• **Exercise**:
Your answer should consist of the line holding "Alle Dsquared2 sale > (1370, 908)" and all lines after it to the end of the material, copied exactly.
----------
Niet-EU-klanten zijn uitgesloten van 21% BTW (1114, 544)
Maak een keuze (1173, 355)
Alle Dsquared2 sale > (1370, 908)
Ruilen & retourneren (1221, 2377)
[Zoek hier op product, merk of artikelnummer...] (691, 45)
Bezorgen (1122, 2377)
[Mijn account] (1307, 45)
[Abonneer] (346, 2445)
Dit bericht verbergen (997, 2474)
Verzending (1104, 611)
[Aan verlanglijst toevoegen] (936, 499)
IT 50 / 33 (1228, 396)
----------
• **Solved exercise**:
Alle Dsquared2 sale > (1370, 908)
Ruilen & retourneren (1221, 2377)
[Zoek hier op product, merk of artikelnummer...] (691, 45)
Bezorgen (1122, 2377)
[Mijn account] (1307, 45)
[Abonneer] (346, 2445)
Dit bericht verbergen (997, 2474)
Verzending (1104, 611)
[Aan verlanglijst toevoegen] (936, 499)
IT 50 / 33 (1228, 396)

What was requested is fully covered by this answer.